Knowledge Graphs @ AAAI 2020

10 min readFeb 11, 2020

The first major AI event of 2020 is already here! Hope you had a nice holiday break 🎄, or happy New Year if your scientific calendar starts with a conference (which means NY comes from NYC). AAAI 2020 brought us a new line-up of Knowledge Graph-related papers, in other words, AAA-class papers from AAAI 😉 Okay, enough feeble jokes, let’s get started!

This year AAAI got 1591 accepted papers among which about 140 are graph-related 👀. Additionally, there was a strong Workshop and Tutorial presence:

and on the intersection with NLP there were

The slides and accepted papers of those events are already online so I encourage you to check them out, too. In this post, we’ll examine several 🔥 topics that leverage graphs and KGs in particular. Here is the outline:

KG-Augmented Language Models: in different flavours
Entity Matching in Heterogeneous KGs: finally no manual mappings
KG Completion and Link Prediction: neuro-symbolic and temporal KGs
KG-based Conversational AI and Question Answering: going big
Conclusion

KG-Augmented Language Models In Different Flavours

We first noted the trend of infusing some structured knowledge into LMs in the review of EMNLP 2019, and 2020 is officially (declared by me 😊) a year of KG-Augmented LMs: more large-scale training corpora appears together with pre-trained models (and multilingual, too! 🌍).

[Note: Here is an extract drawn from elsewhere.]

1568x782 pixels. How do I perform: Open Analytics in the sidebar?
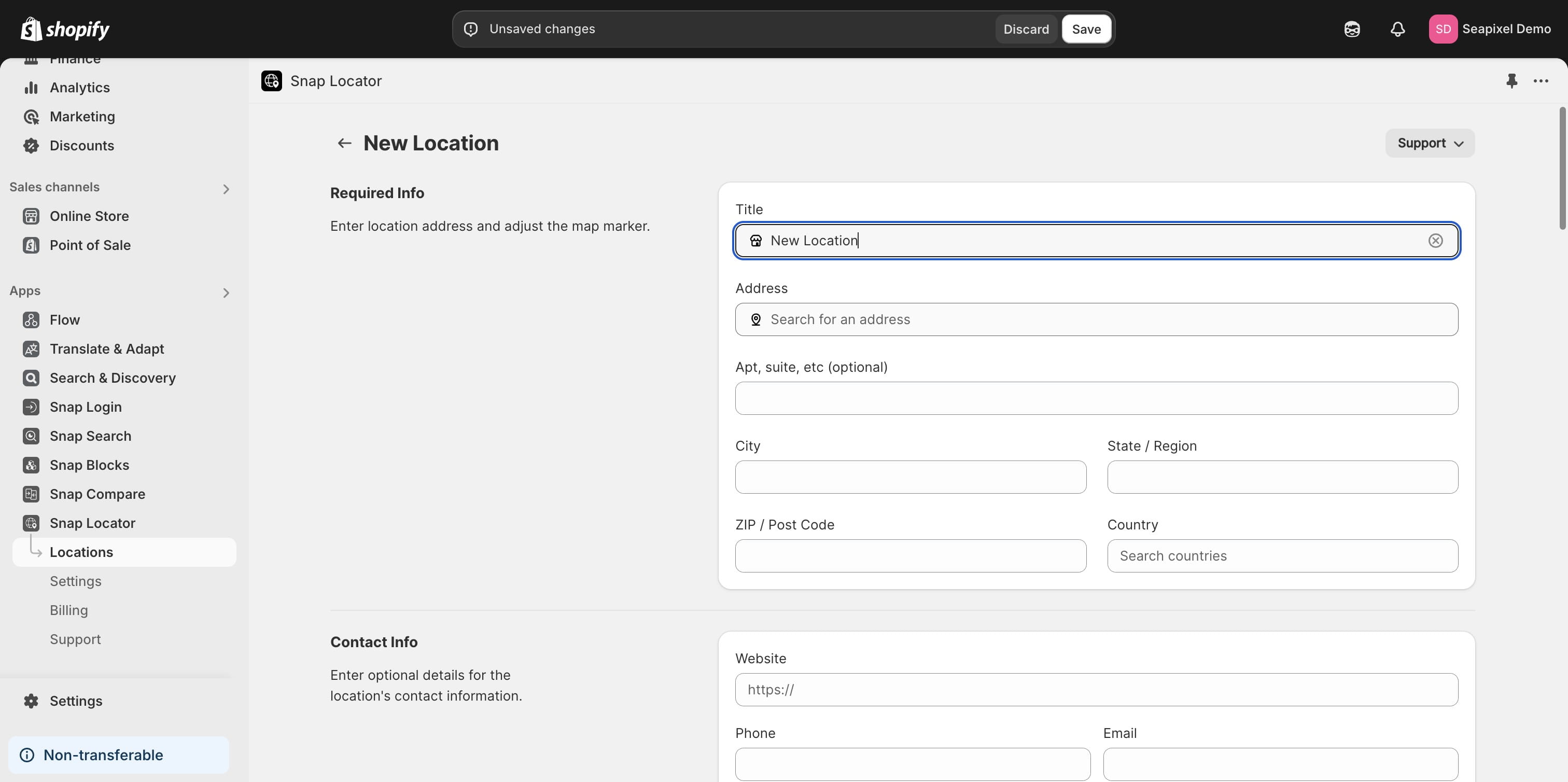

💎 Hayashi et al define Latent Relation Language Models (LRLMs) for natural language generation (NLG) tasks conditioned on a knowledge graph. KGs contribute with relations, surface forms (synonyms) of entities and relations, and are infused into probabilistic distributions when generating tokens. That is, at each time step the model takes either a word from a vocabulary or resorts to a known relation. The eventual task is to generate a coherent and correct text given a topic entity. LRLMs leverage KG embeddings over the underlying graph to obtain entity and relation representations, as well as Fasttext for embedding surface forms. Finally, for parameterizing the process you’d need a sequence model. The authors try LSTM and Transformer-XL in order to evaluate LRLM on WikiFacts linked with Freebase and WikiText that employs Wikidata annotations. 🎆Experiments report that even large-scale Transformers benefit from conditioning on KGs, perplexity values do decrease, and the generated text can be much more coherent compared to other approaches. Great work that can be used for generating texts from a set of triples! 👍

Liu et al propose K-BERT which expects each sentence (if possible) is annotated with named entities and relevant (predicate, object) pairs from some KG. The enriched sentence tree 🌴 (as in the figure) is then linearized into a new positional-like embedding and masked with a visibility matrix that controls which parts of the input can be seen during training and attended to. In fact, the authors explicitly mention that knowledge infusion happens only during the fine-tuning stage whereas pre-training happens exactly as was in the vanilla BERT. The authors infuse open-domain and medical KGs and observe a consistent 1–2% boost across all evaluation tasks.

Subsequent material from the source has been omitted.